WORK INSTRUCTION =
Output every line from the beginning of the records through the line that contains "EN (1237, 16)", exactly as it appears.

EXTRACTED DATA =
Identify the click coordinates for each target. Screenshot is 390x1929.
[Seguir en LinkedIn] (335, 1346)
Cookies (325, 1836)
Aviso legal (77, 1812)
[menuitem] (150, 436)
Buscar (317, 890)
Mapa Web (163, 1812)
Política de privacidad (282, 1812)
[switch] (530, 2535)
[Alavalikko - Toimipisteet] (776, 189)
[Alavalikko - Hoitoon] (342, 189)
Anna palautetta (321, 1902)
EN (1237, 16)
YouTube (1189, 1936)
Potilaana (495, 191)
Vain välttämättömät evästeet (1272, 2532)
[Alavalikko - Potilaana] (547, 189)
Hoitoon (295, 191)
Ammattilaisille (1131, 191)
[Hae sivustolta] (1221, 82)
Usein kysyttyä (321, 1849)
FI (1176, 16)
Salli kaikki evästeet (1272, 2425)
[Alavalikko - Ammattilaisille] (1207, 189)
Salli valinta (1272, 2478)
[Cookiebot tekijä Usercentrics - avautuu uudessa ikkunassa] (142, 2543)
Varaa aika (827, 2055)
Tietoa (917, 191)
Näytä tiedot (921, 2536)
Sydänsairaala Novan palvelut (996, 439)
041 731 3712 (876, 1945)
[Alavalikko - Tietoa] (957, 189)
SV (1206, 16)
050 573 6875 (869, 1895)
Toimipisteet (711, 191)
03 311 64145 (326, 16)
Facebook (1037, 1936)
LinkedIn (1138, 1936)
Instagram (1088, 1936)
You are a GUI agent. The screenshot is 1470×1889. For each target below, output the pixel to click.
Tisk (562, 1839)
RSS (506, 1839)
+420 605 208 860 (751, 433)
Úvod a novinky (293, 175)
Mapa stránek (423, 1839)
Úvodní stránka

ANSWER TO THE EXERCISE =
Identify the click coordinates for each target. Screenshot is 390x1929.
[Seguir en LinkedIn] (335, 1346)
Cookies (325, 1836)
Aviso legal (77, 1812)
[menuitem] (150, 436)
Buscar (317, 890)
Mapa Web (163, 1812)
Política de privacidad (282, 1812)
[switch] (530, 2535)
[Alavalikko - Toimipisteet] (776, 189)
[Alavalikko - Hoitoon] (342, 189)
Anna palautetta (321, 1902)
EN (1237, 16)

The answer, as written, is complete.